TicTacToe is a twoplayer board game, where both the players mark their spaces in a 3x3 grid with their respective symbols ‘O’ and ‘X’. The player who succeeds in placing three respective marks in a horizontal, vertical, or diagonal row wins the game.. If none of the players gets three in a row, the game ends in a draw. When the game begins, the first move is by the user. From then on, the player who wins the previous game gets to make the first move. In case of a draw, the player who made the last move in the previous game gets to move first. (Source: http://en.wikipedia.org/wiki/Tictactoe)

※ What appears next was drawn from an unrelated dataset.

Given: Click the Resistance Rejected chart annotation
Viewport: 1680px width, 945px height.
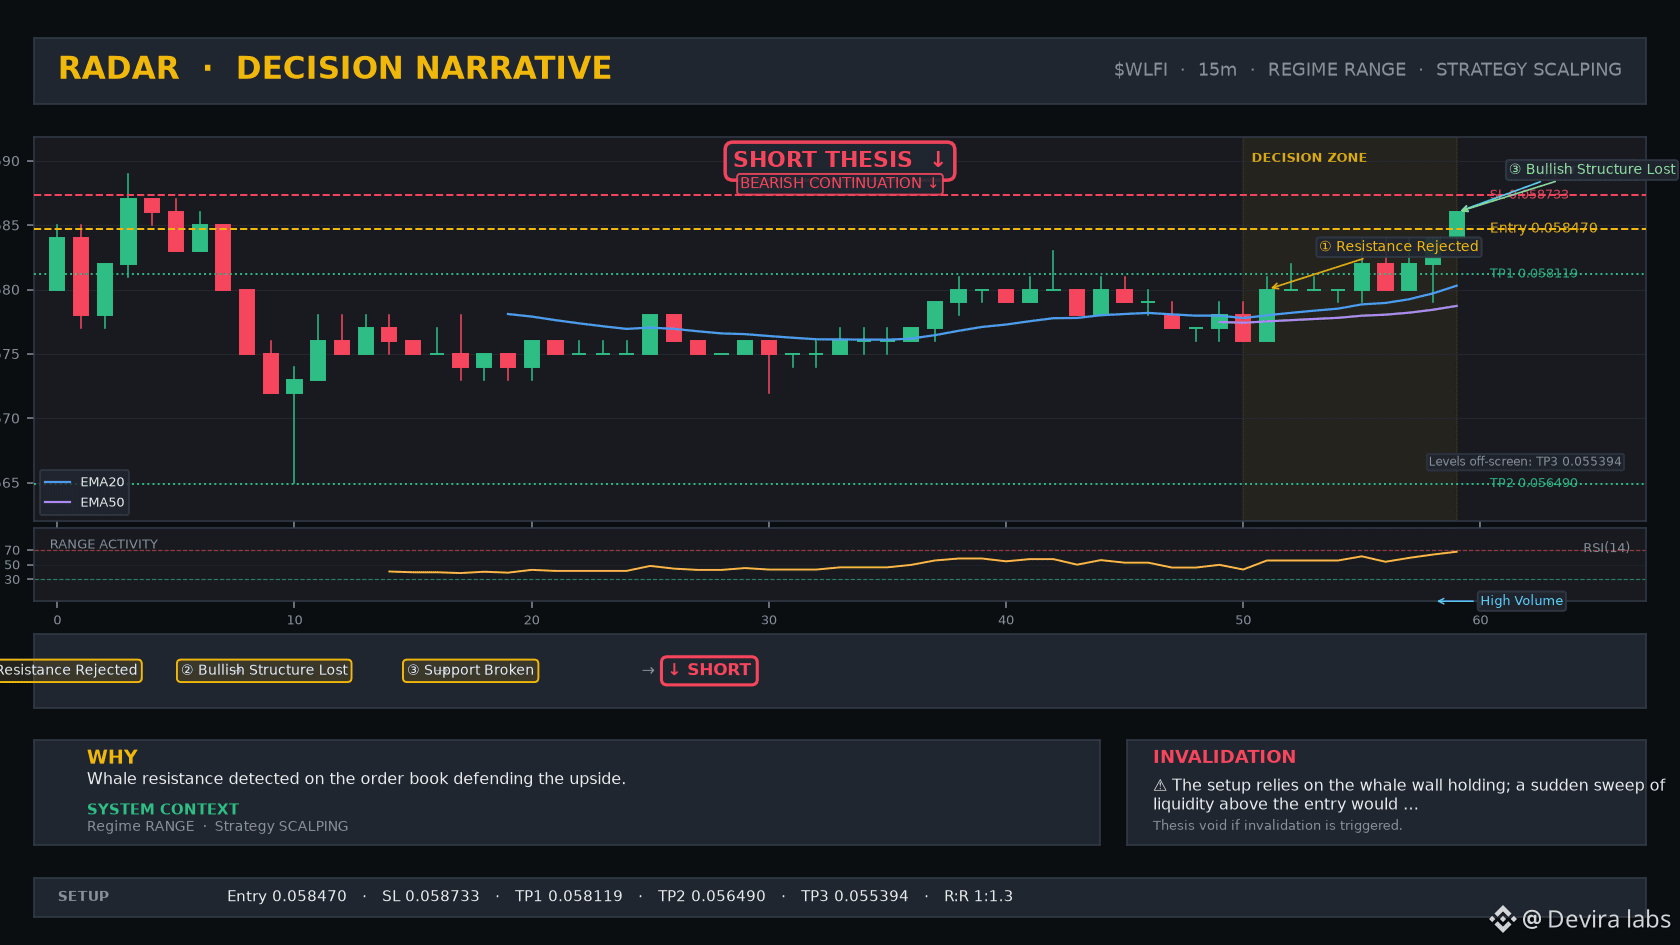Looking at the screenshot, I should coord(1398,246).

Design the game of TicTacToe for smartphone/tablet where the user can play against his mobile device. Player should be able see the number of wins and loses.
Other Requirements
- The user interface should be simple and intuitive
- The solutions should be for Android or iOS platform
- The application should work on at least two different form factors
- The following features are NOT expected as part of the solution
- Game centre integration
- Multiplayer game over network
- Play tic-tac-toe with the phone.
- Supports iPad or iPhone.
- See how many games you've played along with wins and losses.
- iOS 10.2
- Xcode 8.2.1
- Open project
Crosses.xcodeproj
insidesrc/Crosses
folder. - Press the Play button in Xcode to build and run for the Simulator.
- Enjoy playing
src/Crosses
– Main app sources.originals
– original files for the icon and button glyphs.
Copyright(C) 2017 Sasmito Adibowo. Licensed under GPL v3 – see LICENSE.md
for details.
If you are in a job interview and the company request you to do a new unpaid project as part of the hiring process, feel free to plagiarize this project — remove my name from the source files and submit them "as is" without further modification. For any other uses, the GPL license applies. Please send me a postcard if you get hired because of my work.
Why am I encouraging plagiarism? Mainly because I feel that companies that requests "free work" as part of an interview process are engaging in unethical behavior. They show a lack of respect of your time and devalue programmers in general. This practice has reduced the value of artists, musicians, designers, and now the same is coming to software engineers. I feel that it's about time we push back.